- O presidente da Câmara, Hugo Motta, anunciou uma proposta de reforma administrativa.
- A proposta visa cortar privilégios e implementar metas de gestão no serviço público.
- A reforma será apresentada por meio de uma Proposta de Emenda à Constituição (PEC) e novos projetos de lei.
- O relator, Pedro Paulo, mencionou a necessidade de revisar regalias, como as férias de 60 dias para juízes.
- A reforma também incluirá limites para verbas indenizatórias e a implementação de metas de indicadores de gestão em órgãos públicos.
O presidente da Câmara, Hugo Motta, anunciou uma proposta de reforma administrativa que visa cortar privilégios e implementar metas de gestão no serviço público. A iniciativa surge em um contexto de ineficiência e altos custos da máquina estatal, que frequentemente enfrenta resistência de corporações do funcionalismo.

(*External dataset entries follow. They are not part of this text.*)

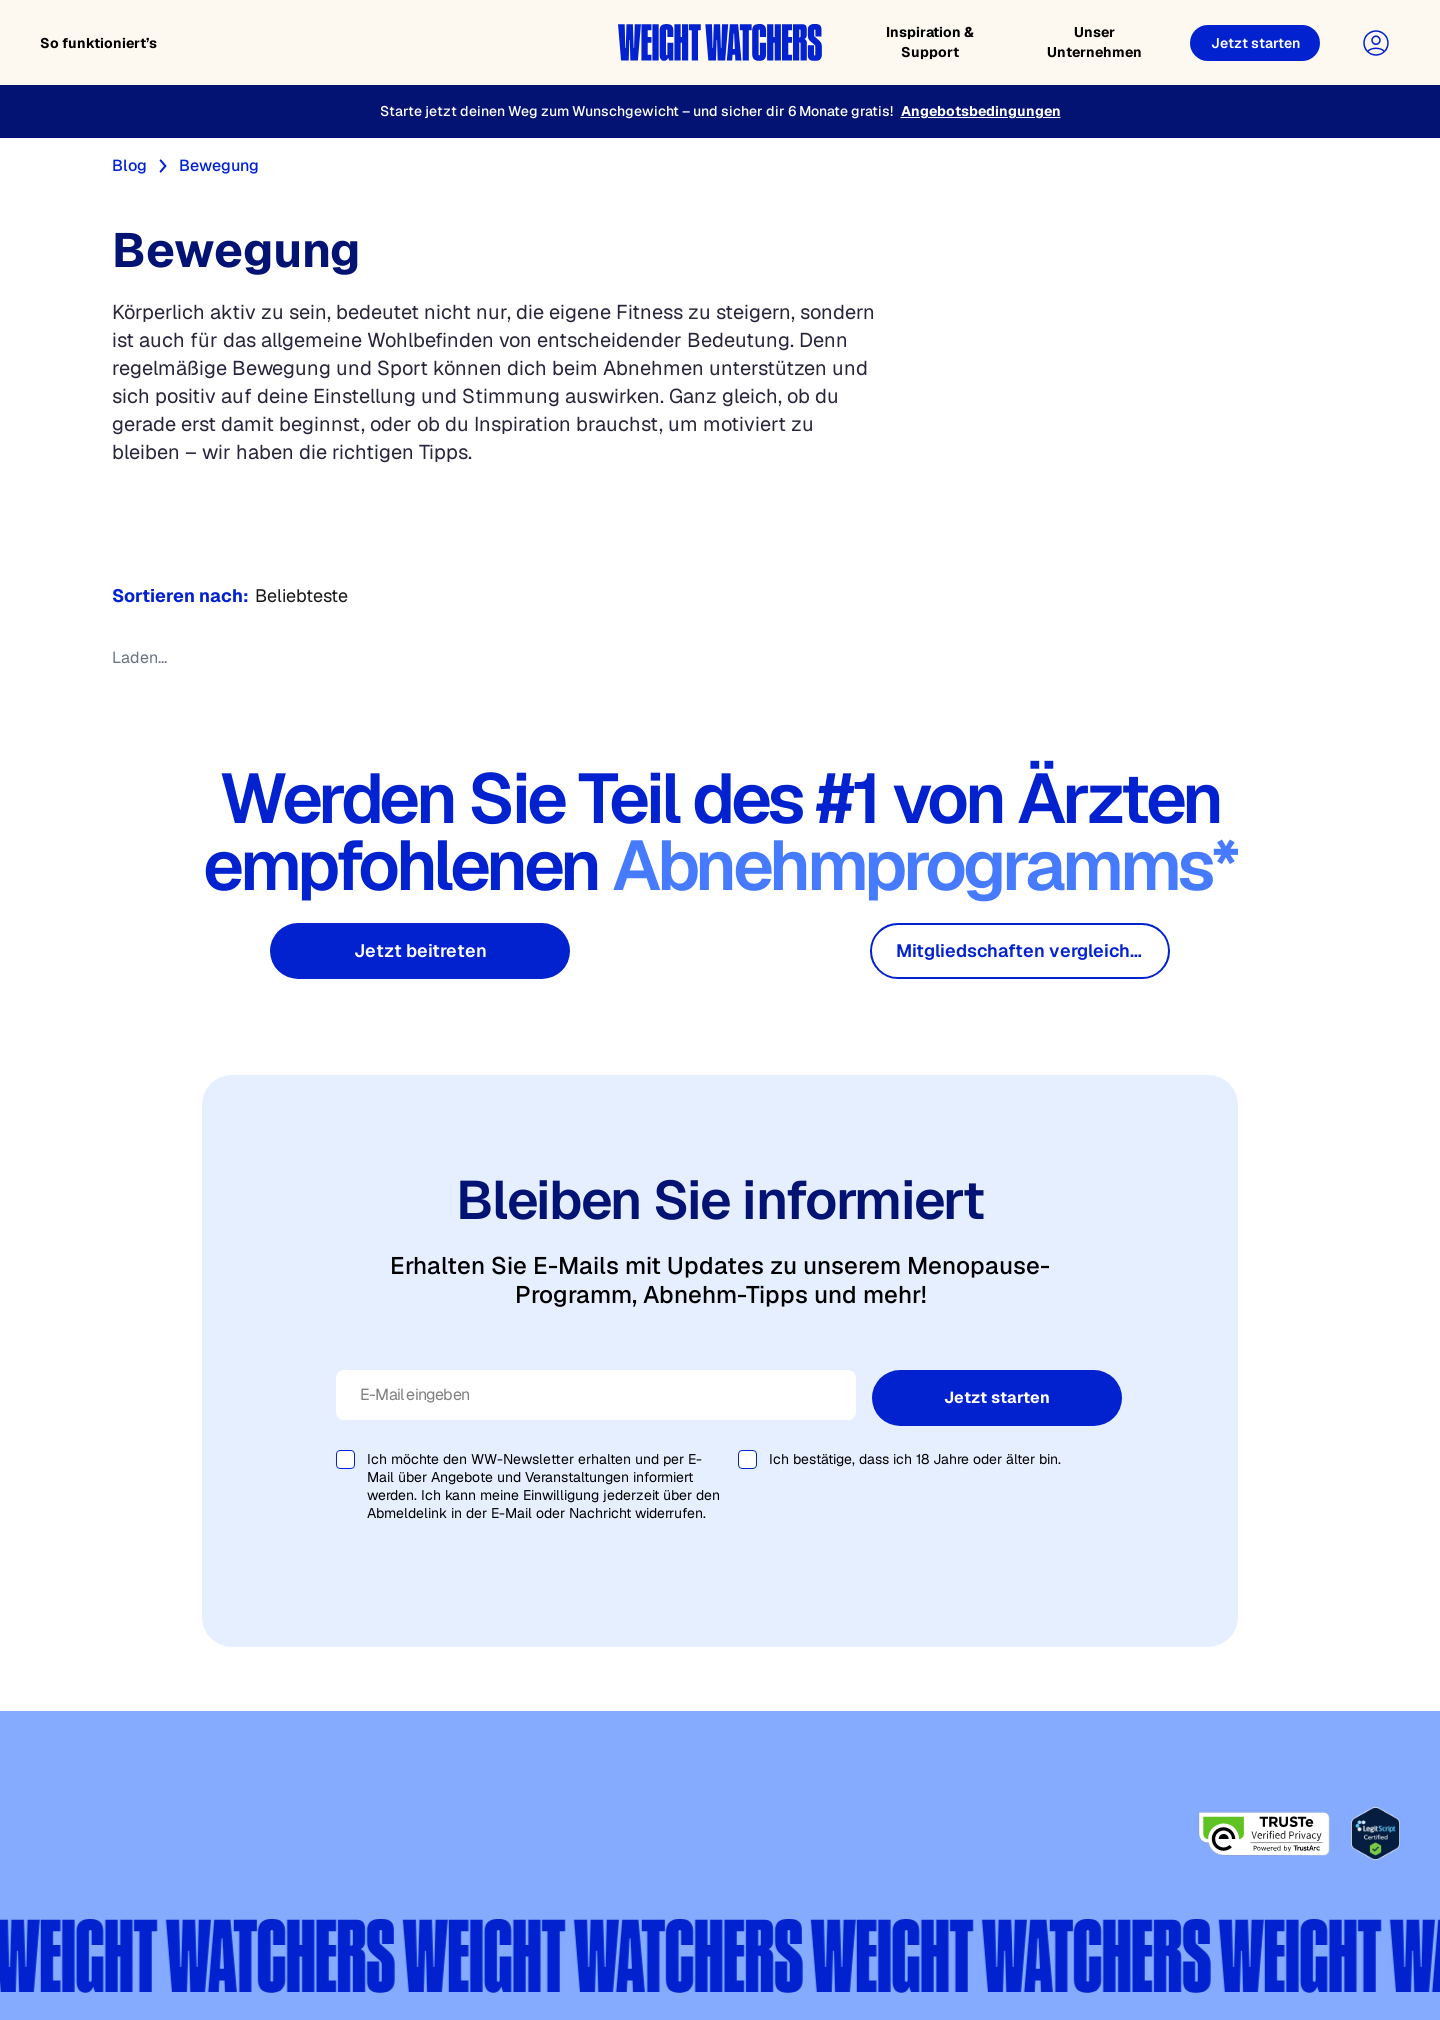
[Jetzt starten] (1255, 43)
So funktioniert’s (98, 43)
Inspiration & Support (930, 42)
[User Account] (1376, 43)
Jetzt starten (997, 1397)
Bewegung (219, 165)
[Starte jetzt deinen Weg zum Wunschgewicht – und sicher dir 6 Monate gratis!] (720, 111)
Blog (129, 165)
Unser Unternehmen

A reforma, que será apresentada por meio de uma Proposta de Emenda à Constituição (PEC) e novos projetos de lei, busca eliminar regalias, especialmente nas categorias de elite, como Judiciário e Ministério Público. O relator, Pedro Paulo, destacou a necessidade de abordar casos como as férias de 60 dias para juízes, uma prática considerada indefensável.
Metas e Indicadores
Outro aspecto central da proposta é a definição de verbas indenizatórias, que atualmente permitem que salários ultrapassem o teto constitucional. O texto pretende estabelecer limites e regras para essas verbas, garantindo maior controle sobre os gastos públicos. Além disso, a reforma propõe a implementação de metas de indicadores de gestão em todos os órgãos públicos, promovendo uma cultura de meritocracia.
Para evitar resistências, a reforma não alterará as regras de estabilidade de emprego, mas focará em aumentar a produtividade por meio de incentivos e avaliações periódicas. O governo terá um prazo de 180 dias para apresentar um plano estratégico com as novas métricas.
Digitalização e Transparência
A digitalização também será um pilar da reforma, com a obrigatoriedade de atos rastreáveis para aumentar a transparência e o controle. A expectativa é que essa reforma administrativa, assim como a recente reforma tributária, possa trazer avanços significativos para a eficiência do setor público.
Com a proposta de Motta, há uma esperança renovada de que a reforma administrativa finalmente avance, promovendo um serviço público mais eficiente e menos oneroso para os contribuintes. A mudança pode impactar positivamente a vida de milhões de brasileiros, ao mesmo tempo em que busca eliminar distorções e privilégios no funcionalismo.